Copy the following lines verbatim, preserving every character, number, and line break.

━━━━━━━━━━━━━━━━━━━━

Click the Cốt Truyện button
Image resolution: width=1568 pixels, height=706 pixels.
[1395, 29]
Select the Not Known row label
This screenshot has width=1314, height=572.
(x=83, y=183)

━━━━━━━━━━━━━━━━━━━━

» **TASK RESULT**:
Click the Cốt Truyện button
Image resolution: width=1568 pixels, height=706 pixels.
[1395, 29]
Select the Not Known row label
This screenshot has width=1314, height=572.
(x=83, y=183)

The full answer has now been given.